**ACTIVITY:** Using the records below, transcribe word for word the stretch from the line that contains "Instruction: Click the undo" through the line that contains "The height and width of the screenshot is (829, 1971).", both end lines included, and nothing else.

Stored items
[Start of Attachment]
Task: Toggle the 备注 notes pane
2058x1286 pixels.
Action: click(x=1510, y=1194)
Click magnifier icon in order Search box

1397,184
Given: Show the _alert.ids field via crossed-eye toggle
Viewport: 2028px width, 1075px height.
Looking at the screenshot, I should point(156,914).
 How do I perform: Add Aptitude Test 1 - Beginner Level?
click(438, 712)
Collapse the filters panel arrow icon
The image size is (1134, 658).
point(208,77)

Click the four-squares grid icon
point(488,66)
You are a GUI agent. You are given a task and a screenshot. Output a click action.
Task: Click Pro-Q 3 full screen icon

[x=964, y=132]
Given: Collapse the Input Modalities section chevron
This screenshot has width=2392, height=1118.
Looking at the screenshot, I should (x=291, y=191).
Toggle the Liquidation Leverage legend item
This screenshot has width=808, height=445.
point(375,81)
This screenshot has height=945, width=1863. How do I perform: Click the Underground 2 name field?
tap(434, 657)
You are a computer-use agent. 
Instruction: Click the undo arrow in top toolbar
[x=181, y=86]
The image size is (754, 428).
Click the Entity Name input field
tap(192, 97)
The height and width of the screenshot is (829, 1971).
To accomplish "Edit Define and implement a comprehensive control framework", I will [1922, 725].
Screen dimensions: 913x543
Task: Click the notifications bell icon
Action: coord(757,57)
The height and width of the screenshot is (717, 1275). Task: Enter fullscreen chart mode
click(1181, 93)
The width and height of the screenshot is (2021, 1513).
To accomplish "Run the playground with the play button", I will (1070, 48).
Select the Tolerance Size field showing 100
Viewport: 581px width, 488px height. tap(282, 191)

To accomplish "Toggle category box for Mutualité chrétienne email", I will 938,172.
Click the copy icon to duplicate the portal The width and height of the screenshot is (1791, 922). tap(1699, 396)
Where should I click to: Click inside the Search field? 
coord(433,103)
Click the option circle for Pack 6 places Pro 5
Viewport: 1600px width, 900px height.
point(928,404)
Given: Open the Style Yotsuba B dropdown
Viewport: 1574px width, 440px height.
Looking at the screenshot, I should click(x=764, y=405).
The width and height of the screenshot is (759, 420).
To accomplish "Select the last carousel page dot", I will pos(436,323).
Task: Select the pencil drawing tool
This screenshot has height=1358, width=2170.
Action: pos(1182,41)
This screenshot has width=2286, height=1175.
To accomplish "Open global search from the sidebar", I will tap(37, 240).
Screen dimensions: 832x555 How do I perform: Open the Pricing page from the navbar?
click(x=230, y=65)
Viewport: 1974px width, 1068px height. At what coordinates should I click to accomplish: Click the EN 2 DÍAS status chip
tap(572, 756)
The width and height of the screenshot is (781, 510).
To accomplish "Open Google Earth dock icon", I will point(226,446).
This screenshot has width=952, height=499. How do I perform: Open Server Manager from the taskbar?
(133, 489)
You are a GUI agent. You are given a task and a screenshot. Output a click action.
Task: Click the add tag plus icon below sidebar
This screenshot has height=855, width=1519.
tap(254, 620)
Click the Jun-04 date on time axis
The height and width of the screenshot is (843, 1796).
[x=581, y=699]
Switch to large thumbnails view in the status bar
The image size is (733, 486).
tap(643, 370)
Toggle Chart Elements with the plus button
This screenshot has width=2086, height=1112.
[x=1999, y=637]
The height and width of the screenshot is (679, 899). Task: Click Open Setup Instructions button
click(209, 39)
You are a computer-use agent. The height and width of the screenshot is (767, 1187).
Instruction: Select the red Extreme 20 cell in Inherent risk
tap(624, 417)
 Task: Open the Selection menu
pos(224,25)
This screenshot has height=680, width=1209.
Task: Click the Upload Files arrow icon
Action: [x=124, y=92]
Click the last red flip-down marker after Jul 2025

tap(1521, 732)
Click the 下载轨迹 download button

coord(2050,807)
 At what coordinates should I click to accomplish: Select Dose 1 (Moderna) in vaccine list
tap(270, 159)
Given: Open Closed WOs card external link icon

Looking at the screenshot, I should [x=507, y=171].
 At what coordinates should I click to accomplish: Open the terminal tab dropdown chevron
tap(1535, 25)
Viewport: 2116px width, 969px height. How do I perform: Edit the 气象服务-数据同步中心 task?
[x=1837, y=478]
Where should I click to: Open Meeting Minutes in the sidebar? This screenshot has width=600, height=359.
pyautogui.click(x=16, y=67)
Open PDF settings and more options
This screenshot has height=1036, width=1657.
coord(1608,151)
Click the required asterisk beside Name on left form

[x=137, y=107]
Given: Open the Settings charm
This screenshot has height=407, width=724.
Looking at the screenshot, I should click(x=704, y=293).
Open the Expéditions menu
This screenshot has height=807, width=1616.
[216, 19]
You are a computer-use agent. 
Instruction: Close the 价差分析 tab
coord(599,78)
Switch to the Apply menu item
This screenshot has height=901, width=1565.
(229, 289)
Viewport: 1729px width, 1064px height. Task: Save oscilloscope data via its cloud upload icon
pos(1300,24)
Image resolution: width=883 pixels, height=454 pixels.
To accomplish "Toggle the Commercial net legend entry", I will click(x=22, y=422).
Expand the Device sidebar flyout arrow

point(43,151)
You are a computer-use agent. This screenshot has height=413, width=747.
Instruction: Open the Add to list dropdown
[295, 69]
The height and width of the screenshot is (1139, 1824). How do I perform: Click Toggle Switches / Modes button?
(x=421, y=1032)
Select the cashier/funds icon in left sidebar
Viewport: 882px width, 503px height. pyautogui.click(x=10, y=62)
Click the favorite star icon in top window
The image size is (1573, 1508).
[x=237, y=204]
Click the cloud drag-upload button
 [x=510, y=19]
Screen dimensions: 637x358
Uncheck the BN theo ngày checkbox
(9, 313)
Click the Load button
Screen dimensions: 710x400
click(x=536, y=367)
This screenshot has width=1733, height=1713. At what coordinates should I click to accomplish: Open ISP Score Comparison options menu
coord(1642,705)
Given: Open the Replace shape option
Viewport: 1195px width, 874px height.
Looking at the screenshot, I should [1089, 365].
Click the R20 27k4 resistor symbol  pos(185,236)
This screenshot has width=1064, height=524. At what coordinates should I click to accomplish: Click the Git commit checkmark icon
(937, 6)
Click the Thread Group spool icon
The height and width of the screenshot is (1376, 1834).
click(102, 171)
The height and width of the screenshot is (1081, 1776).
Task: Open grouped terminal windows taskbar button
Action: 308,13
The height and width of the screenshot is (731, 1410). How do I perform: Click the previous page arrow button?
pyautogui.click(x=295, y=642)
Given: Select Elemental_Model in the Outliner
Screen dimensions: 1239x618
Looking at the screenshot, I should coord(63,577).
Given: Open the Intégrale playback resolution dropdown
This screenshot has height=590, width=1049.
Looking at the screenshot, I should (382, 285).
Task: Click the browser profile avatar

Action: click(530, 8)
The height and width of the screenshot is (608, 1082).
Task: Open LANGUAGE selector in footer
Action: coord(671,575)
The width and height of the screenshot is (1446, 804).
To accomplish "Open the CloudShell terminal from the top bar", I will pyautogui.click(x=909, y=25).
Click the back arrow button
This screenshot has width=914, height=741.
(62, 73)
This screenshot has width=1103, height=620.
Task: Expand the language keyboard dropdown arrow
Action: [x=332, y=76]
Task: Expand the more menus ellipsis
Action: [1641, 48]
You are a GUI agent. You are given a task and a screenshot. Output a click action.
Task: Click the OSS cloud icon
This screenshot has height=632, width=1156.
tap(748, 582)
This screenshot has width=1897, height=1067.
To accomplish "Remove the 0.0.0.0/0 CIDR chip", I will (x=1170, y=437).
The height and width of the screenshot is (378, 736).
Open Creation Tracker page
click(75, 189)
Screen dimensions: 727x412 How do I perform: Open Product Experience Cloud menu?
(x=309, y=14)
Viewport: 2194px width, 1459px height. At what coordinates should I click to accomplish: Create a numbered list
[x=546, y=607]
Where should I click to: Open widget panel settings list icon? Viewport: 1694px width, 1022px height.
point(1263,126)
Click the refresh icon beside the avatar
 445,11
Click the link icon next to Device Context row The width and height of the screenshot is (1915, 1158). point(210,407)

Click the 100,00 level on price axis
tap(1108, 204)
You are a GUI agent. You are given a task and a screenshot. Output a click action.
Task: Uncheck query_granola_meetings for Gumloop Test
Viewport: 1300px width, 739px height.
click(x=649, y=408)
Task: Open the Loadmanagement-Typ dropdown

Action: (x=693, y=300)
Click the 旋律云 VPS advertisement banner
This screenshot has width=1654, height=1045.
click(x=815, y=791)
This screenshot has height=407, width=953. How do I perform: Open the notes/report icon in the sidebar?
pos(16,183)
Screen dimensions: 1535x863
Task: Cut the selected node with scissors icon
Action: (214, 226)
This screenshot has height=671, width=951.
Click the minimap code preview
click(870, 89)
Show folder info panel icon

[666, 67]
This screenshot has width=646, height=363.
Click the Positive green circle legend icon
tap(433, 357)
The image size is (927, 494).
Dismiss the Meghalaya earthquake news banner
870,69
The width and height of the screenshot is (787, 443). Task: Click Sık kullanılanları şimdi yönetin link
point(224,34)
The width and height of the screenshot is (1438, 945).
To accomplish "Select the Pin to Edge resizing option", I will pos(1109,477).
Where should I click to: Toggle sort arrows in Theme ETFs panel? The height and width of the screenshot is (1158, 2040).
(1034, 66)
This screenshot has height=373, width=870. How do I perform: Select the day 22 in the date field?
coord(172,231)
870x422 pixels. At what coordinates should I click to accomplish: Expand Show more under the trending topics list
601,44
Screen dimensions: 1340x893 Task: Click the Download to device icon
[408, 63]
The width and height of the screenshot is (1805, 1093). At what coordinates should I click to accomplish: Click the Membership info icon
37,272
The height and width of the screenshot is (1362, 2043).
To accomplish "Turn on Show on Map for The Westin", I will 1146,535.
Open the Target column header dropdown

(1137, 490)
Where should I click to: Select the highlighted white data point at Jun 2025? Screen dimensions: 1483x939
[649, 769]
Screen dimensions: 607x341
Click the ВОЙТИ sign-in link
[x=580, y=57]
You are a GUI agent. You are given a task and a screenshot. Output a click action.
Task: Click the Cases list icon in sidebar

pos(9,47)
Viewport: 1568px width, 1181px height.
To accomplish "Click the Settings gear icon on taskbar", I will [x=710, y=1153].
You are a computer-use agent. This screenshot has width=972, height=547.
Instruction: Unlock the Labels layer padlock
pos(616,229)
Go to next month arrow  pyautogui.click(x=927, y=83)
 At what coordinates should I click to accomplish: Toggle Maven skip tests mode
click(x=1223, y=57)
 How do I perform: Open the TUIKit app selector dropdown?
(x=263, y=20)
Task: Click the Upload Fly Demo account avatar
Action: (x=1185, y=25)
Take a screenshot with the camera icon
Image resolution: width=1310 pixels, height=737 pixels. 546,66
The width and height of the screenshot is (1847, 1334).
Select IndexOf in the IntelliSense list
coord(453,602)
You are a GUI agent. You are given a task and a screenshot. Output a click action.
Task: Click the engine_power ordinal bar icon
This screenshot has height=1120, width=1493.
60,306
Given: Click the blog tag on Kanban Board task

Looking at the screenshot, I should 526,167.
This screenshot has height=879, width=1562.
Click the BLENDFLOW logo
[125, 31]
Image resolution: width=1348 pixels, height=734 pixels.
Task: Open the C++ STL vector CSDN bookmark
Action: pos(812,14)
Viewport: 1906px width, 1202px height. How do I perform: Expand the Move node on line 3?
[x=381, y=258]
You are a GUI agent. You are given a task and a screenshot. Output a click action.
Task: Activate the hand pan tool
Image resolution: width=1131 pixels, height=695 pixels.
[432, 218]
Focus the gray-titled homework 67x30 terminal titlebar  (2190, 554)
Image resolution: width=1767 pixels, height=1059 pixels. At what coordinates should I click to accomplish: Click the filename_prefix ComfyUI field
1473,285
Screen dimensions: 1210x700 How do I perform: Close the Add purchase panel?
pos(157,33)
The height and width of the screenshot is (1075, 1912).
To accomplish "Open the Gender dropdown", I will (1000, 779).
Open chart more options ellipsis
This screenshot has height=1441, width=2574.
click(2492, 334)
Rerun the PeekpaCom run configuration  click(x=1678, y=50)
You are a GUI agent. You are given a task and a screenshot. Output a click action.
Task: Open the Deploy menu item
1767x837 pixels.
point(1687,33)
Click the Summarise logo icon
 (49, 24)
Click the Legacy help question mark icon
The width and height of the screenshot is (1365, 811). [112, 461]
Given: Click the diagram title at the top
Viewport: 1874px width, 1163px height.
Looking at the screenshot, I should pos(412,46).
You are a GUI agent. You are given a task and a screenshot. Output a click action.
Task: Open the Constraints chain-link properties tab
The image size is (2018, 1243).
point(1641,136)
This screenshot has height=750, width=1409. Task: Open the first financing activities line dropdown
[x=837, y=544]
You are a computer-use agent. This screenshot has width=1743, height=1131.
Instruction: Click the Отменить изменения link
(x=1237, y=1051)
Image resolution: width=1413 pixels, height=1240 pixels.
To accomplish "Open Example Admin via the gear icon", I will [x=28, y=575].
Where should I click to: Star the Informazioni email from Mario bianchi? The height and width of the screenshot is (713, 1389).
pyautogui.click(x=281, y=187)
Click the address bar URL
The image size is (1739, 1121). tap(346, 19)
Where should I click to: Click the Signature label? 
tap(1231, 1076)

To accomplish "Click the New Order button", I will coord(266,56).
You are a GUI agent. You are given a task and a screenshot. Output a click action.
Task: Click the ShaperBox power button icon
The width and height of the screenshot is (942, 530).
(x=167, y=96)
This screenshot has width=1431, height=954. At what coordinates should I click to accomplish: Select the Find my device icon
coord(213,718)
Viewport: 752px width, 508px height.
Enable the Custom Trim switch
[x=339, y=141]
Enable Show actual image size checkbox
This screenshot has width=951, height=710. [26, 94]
[End of Attachment]
**SOLUTION TO THE PROBLEM:**
Instruction: Click the undo arrow in top toolbar
[x=181, y=86]
The image size is (754, 428).
Click the Entity Name input field
tap(192, 97)
The height and width of the screenshot is (829, 1971).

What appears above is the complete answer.